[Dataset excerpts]
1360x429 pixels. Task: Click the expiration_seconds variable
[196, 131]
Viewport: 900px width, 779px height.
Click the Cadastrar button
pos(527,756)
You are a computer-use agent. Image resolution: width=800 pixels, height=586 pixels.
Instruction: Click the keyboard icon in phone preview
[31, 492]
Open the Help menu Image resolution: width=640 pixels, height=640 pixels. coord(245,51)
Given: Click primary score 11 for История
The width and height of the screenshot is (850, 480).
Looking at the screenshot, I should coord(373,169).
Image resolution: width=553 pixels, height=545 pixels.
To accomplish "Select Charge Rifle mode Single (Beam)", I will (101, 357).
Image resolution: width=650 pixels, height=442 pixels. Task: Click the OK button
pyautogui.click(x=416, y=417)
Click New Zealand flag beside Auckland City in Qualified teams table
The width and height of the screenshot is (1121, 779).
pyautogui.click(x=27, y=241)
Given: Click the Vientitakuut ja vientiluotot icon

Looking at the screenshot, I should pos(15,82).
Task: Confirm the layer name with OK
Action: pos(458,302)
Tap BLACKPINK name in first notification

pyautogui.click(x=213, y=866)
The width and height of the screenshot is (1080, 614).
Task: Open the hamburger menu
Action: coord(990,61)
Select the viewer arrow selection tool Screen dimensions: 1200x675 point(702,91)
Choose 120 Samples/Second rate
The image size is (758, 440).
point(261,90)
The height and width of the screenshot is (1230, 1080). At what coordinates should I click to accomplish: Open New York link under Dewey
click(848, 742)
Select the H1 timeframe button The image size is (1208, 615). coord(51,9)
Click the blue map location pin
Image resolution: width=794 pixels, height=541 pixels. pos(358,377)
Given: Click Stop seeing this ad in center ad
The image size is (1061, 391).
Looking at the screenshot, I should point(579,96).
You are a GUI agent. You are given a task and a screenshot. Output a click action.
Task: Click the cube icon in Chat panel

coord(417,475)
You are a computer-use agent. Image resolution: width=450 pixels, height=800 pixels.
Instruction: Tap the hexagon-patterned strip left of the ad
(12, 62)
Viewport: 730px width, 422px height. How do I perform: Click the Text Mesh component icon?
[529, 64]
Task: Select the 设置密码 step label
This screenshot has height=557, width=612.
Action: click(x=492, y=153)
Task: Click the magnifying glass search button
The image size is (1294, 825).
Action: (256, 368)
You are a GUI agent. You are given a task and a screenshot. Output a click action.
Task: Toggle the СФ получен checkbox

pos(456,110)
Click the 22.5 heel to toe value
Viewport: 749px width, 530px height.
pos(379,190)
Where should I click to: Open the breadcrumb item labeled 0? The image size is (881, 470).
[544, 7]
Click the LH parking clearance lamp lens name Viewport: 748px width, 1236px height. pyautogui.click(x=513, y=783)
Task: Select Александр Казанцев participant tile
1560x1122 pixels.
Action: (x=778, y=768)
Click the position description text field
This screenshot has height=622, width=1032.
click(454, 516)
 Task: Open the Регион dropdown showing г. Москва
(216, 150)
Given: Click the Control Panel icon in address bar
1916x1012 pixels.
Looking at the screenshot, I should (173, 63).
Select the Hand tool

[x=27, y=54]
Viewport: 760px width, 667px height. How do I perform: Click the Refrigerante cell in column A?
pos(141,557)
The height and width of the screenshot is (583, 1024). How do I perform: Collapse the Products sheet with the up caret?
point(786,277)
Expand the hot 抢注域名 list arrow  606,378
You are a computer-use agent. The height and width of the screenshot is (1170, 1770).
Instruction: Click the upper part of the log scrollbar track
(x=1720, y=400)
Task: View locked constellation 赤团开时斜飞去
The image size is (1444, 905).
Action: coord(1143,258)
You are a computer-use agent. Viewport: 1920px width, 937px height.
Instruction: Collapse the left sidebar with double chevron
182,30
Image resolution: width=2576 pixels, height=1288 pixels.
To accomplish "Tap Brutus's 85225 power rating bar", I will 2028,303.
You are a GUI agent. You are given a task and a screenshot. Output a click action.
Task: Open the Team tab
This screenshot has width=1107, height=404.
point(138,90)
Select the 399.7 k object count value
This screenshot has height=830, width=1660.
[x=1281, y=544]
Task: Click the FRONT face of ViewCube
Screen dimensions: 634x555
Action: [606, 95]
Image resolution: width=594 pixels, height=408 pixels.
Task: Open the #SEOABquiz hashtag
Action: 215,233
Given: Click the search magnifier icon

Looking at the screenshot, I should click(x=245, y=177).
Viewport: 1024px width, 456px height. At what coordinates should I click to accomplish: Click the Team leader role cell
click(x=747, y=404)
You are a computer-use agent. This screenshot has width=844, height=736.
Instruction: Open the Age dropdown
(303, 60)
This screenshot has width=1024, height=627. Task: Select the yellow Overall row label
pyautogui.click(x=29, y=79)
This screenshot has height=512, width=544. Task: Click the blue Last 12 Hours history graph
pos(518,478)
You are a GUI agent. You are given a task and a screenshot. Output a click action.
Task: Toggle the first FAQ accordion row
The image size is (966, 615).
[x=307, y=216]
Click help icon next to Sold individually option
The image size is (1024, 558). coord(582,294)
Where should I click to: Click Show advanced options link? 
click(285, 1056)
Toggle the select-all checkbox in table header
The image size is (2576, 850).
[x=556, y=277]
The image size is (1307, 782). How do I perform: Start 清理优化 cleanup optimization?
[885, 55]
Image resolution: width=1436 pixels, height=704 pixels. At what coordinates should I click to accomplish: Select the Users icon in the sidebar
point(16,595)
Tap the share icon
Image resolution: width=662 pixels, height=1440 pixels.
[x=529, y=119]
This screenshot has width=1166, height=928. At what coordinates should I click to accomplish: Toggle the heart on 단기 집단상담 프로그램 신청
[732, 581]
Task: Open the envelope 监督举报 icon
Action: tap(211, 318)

Your instructions
Without altering a single character, write out every record above.

Output of the task
1360x429 pixels. Task: Click the expiration_seconds variable
[196, 131]
Viewport: 900px width, 779px height.
Click the Cadastrar button
pos(527,756)
You are a computer-use agent. Image resolution: width=800 pixels, height=586 pixels.
Instruction: Click the keyboard icon in phone preview
[31, 492]
Open the Help menu Image resolution: width=640 pixels, height=640 pixels. coord(245,51)
Given: Click primary score 11 for История
The width and height of the screenshot is (850, 480).
Looking at the screenshot, I should coord(373,169).
Image resolution: width=553 pixels, height=545 pixels.
To accomplish "Select Charge Rifle mode Single (Beam)", I will (101, 357).
Image resolution: width=650 pixels, height=442 pixels. Task: Click the OK button
pyautogui.click(x=416, y=417)
Click New Zealand flag beside Auckland City in Qualified teams table
The width and height of the screenshot is (1121, 779).
pyautogui.click(x=27, y=241)
Given: Click the Vientitakuut ja vientiluotot icon

Looking at the screenshot, I should pos(15,82).
Task: Confirm the layer name with OK
Action: pos(458,302)
Tap BLACKPINK name in first notification

pyautogui.click(x=213, y=866)
The width and height of the screenshot is (1080, 614).
Task: Open the hamburger menu
Action: coord(990,61)
Select the viewer arrow selection tool Screen dimensions: 1200x675 point(702,91)
Choose 120 Samples/Second rate
The image size is (758, 440).
point(261,90)
The height and width of the screenshot is (1230, 1080). At what coordinates should I click to accomplish: Open New York link under Dewey
click(848, 742)
Select the H1 timeframe button The image size is (1208, 615). coord(51,9)
Click the blue map location pin
Image resolution: width=794 pixels, height=541 pixels. pos(358,377)
Given: Click Stop seeing this ad in center ad
The image size is (1061, 391).
Looking at the screenshot, I should point(579,96).
You are a GUI agent. You are given a task and a screenshot. Output a click action.
Task: Click the cube icon in Chat panel

coord(417,475)
You are a computer-use agent. Image resolution: width=450 pixels, height=800 pixels.
Instruction: Tap the hexagon-patterned strip left of the ad
(12, 62)
Viewport: 730px width, 422px height. How do I perform: Click the Text Mesh component icon?
[529, 64]
Task: Select the 设置密码 step label
This screenshot has height=557, width=612.
Action: click(x=492, y=153)
Task: Click the magnifying glass search button
The image size is (1294, 825).
Action: (256, 368)
You are a GUI agent. You are given a task and a screenshot. Output a click action.
Task: Toggle the СФ получен checkbox

pos(456,110)
Click the 22.5 heel to toe value
Viewport: 749px width, 530px height.
pos(379,190)
Where should I click to: Open the breadcrumb item labeled 0? The image size is (881, 470).
[544, 7]
Click the LH parking clearance lamp lens name Viewport: 748px width, 1236px height. pyautogui.click(x=513, y=783)
Task: Select Александр Казанцев participant tile
1560x1122 pixels.
Action: (x=778, y=768)
Click the position description text field
This screenshot has height=622, width=1032.
click(454, 516)
 Task: Open the Регион dropdown showing г. Москва
(216, 150)
Given: Click the Control Panel icon in address bar
1916x1012 pixels.
Looking at the screenshot, I should (173, 63).
Select the Hand tool

[x=27, y=54]
Viewport: 760px width, 667px height. How do I perform: Click the Refrigerante cell in column A?
pos(141,557)
The height and width of the screenshot is (583, 1024). How do I perform: Collapse the Products sheet with the up caret?
point(786,277)
Expand the hot 抢注域名 list arrow  606,378
You are a computer-use agent. The height and width of the screenshot is (1170, 1770).
Instruction: Click the upper part of the log scrollbar track
(x=1720, y=400)
Task: View locked constellation 赤团开时斜飞去
The image size is (1444, 905).
Action: coord(1143,258)
You are a computer-use agent. Viewport: 1920px width, 937px height.
Instruction: Collapse the left sidebar with double chevron
182,30
Image resolution: width=2576 pixels, height=1288 pixels.
To accomplish "Tap Brutus's 85225 power rating bar", I will 2028,303.
You are a GUI agent. You are given a task and a screenshot. Output a click action.
Task: Open the Team tab
This screenshot has width=1107, height=404.
point(138,90)
Select the 399.7 k object count value
This screenshot has height=830, width=1660.
[x=1281, y=544]
Task: Click the FRONT face of ViewCube
Screen dimensions: 634x555
Action: [606, 95]
Image resolution: width=594 pixels, height=408 pixels.
Task: Open the #SEOABquiz hashtag
Action: 215,233
Given: Click the search magnifier icon

Looking at the screenshot, I should click(x=245, y=177).
Viewport: 1024px width, 456px height. At what coordinates should I click to accomplish: Click the Team leader role cell
click(x=747, y=404)
You are a computer-use agent. This screenshot has width=844, height=736.
Instruction: Open the Age dropdown
(303, 60)
This screenshot has width=1024, height=627. Task: Select the yellow Overall row label
pyautogui.click(x=29, y=79)
This screenshot has height=512, width=544. Task: Click the blue Last 12 Hours history graph
pos(518,478)
You are a GUI agent. You are given a task and a screenshot. Output a click action.
Task: Toggle the first FAQ accordion row
The image size is (966, 615).
[x=307, y=216]
Click help icon next to Sold individually option
The image size is (1024, 558). coord(582,294)
Where should I click to: Click Show advanced options link? 
click(285, 1056)
Toggle the select-all checkbox in table header
The image size is (2576, 850).
[x=556, y=277]
The image size is (1307, 782). How do I perform: Start 清理优化 cleanup optimization?
[885, 55]
Image resolution: width=1436 pixels, height=704 pixels. At what coordinates should I click to accomplish: Select the Users icon in the sidebar
point(16,595)
Tap the share icon
Image resolution: width=662 pixels, height=1440 pixels.
[x=529, y=119]
This screenshot has width=1166, height=928. At what coordinates should I click to accomplish: Toggle the heart on 단기 집단상담 프로그램 신청
[732, 581]
Task: Open the envelope 监督举报 icon
Action: tap(211, 318)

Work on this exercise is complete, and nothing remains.